## Passage:

+ + + +

REPRESENTATIONS AND WARRANTIES

 

Section 4.1                                    Representations and Warranties of the Stockholders.  Each Stockholder hereby represents and warrants, jointly and severally with respect to JPI and New JPI and severally with respect to the other Stockholders, to CME as follows:

 

(a)                                 Organization.  With respect to Stockholders that are not natural persons, such Stockholder is duly incorporated or formed, validly existing and in good standing under the Laws of its jurisdiction of incorporation or formation.

 

(b)                                 Authority; Execution and Delivery; Enforceability.  Such Stockholder has all requisite power and authority to execute and deliver this Agreement, to perform its obligations hereunder and to consummate the transactions contemplated hereby. The execution, delivery and performance of this Agreement and the consummation of the transactions contemplated hereby has been duly and validly authorized by all necessary actions and, with respect to Stockholders that are not natural persons, no other corporate proceedings on the part of such Stockholder are necessary for such Stockholder to authorize this Agreement or to consummate the transactions contemplated hereby.  This Agreement has been duly and validly executed and delivered by such Stockholder and, assuming due authorization, execution and delivery by the other Parties, is a legal, valid and binding obligation of such Stockholder, enforceable against such Stockholder in accordance with its terms, subject to bankruptcy, insolvency, fraudulent transfer, reorganization, moratorium and similar Laws of general applicability relating to or affecting creditors’ rights and to general equity principles.

 

(c)                                  Ownership of Shares.  As of the date hereof, such Stockholder is the sole Beneficial Owner and sole owner of record of the Existing Shares set forth opposite such Stockholder’s name on Schedule I hereto, free and clear of any Liens and free of any other limitation or restriction (including any limitation or restriction on the right to vote, sell, transfer or otherwise dispose of such Existing Shares) other than this Agreement and any limitations or restrictions imposed under applicable securities Laws, and such Existing Shares constitute all of the shares of GFI Common Stock Beneficially Owned and owned of record by such Stockholder.  As of the date hereof, such Stockholder is neither the Beneficial Owner nor the owner of record of any shares of CME common stock, par value $0.01 per share.  As of the date hereof, the Existing Shares set forth on Schedule I constitute all the Covered GFI Shares owned, Beneficially or of record, by the Stockholders.

+ + + +

Saved data entries
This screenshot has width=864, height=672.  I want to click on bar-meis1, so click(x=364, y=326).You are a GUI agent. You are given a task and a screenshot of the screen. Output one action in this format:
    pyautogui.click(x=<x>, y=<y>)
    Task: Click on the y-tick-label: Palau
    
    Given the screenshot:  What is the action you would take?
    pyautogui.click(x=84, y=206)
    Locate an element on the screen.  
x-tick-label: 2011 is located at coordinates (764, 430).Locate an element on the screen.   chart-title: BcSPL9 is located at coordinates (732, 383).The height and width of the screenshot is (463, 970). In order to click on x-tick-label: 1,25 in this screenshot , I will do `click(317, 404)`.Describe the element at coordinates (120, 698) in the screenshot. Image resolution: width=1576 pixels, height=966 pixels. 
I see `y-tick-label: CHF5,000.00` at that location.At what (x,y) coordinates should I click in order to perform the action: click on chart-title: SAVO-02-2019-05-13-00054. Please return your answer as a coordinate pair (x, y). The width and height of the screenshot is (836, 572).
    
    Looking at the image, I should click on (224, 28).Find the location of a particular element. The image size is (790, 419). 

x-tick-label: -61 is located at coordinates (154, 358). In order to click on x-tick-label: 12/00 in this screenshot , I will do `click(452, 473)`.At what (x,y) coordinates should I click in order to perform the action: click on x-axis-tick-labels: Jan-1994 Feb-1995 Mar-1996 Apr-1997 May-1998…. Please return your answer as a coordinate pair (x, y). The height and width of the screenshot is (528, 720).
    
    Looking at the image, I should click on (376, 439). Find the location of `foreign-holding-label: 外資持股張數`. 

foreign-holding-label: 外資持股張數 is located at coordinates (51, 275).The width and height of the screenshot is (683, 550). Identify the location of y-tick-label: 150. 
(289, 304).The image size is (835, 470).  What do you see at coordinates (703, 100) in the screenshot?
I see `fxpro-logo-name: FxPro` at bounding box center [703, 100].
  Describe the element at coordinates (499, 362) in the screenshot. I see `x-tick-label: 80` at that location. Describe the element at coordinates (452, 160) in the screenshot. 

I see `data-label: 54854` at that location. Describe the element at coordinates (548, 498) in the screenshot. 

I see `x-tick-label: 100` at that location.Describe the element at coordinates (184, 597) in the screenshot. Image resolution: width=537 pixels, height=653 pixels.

+ + + +

## What to do:
In the warranties passage, what par value per share is given for CME common stock? The records have no connection to the warranties passage.

## Response area:
$0.01 per share.